Systemic Change

Beyond the Police: Progressive Organizers in Portland Try to Harness the Moment

At rallies and demonstrations, there's talk of universal preschool, tenants' rights, and more.

By Julia Silverman June 21, 2020

Gabriel Matesanz with the Universal Preschool Now campaign speaks at a June 17 rally led by Rose City Justice at Tom McCall Waterfront Park.

From far-ranging tenants’ rights reforms to universal preschool to new energy around reforming school fundraising, progressive organizers around Portland say the momentum around police brutality and racial justice is lifting their inter-connected causes, too. 

Police reform dominates the headlines, the nightly demonstrations, and, this past week, the city council meetings, where commissioners voted to cut $15 million from the Portland Police Bureau’s budget, reallocating it to community mental health services, among other priorities.

But bubbling below that hotly debated surface are causes that have been in the works for years.

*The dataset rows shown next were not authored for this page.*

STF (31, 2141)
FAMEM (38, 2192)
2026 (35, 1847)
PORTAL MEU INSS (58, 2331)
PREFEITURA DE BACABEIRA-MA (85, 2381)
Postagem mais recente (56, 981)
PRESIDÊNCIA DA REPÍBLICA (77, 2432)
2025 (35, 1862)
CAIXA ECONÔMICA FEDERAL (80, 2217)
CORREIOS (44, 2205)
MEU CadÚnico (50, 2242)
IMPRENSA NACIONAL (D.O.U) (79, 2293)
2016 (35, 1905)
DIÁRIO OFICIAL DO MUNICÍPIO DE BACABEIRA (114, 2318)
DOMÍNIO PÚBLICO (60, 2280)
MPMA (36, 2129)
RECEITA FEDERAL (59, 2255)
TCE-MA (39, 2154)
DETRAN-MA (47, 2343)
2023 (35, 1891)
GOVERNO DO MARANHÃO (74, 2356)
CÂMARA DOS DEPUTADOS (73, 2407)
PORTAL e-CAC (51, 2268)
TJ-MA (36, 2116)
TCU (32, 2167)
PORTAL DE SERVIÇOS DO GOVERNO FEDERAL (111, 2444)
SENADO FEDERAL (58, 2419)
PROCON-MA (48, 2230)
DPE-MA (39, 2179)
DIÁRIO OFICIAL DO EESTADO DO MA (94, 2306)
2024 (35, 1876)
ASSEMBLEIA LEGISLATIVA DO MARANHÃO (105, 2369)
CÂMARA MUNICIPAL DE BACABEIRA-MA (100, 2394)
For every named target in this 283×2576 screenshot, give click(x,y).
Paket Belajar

At Revolution Hall in Southeast Portland, the de facto staging ground most nights for the rallies to demand radical changes to the policing system, volunteers work the crowd, signing up new voters, reminding people to fill out their census forms, and collecting signatures for progressive leaning ballot measures—a welcome byproduct for campaigns that had been trying to adjust to an online-only engagement model.

Lilith X. Sinclair, a Black and Indigenous organizer who has emerged as one of the leaders of Portland’s decentralized protest movement, this week took over the social media feeds of Universal Preschool Now, an effort to fund universal preschool for every 3- and 4-year-old in Multnomah County whose family wants it, and guarantee an $18/hour wage plus benefits and the right to unionize for preschool staffers, in a historically low-wage industry largely staffed by women, who are often of color. (To qualify for the ballot, the campaign needs 22,000 signatures by early July—they are about a quarter of the way there, volunteers say.)

Access to universal education is a social justice, racial justice, and economic issue,” Sinclair said on the organization’s Instagram feed this week. 

Tenant rights activists, too, are gearing up for the pending legislative special session, starting June 24, when Gov. Kate Brown has indicated that she might request an extension of the state’s temporary ban on rental evictions, due to expire at the end of June. Advocates want to add a rent freeze, says Lauren Everett with PDX Tenants’ United: “(We) are advocating that we forgive or reduce rents for those who cannot pay, and then disburse these funds in a landlord-based program that only applies to costs, not profit. We should not be subsidizing any industry’s profits right now when there is limited funding, and that includes the real estate industry. 

Sahar Yarjani Muranovic, who heads the Oregon chapter of the National Organization for Women and is working with the universal preschool campaign, says she thinks so much suddenly seems within reach in part because of the COVID-19 pandemic.  

“If the pandemic had not happened in the way that it did, with folks at their 9-to-5 jobs, people wouldn’t be as able to protest and go to actions,” she says. “Our economic constraints keep us down on normal days. Now there is that space to think bigger, to imagine. It’s not just the police—we don’t have systems that work in isolation from each other. 

Plenty of studies suggest that investing in early-childhood education can pay off in spades down the line, leveling the playing field for children from all different backgrounds. 

Backers say the preschool initiative would be paid for via a 3.9 percent tax on the top 5 percent of income earners in Multnomah County, which is expected to generate $260 million a year. The county wouldn’t run the preschools, but disburse the funds to existing programs, whether at community centers, schools, family programs, or center-based care. The idea is to phase it in through 2028, starting first in communities with the greatest need. Eventually, backers say, 20,000 children could take part.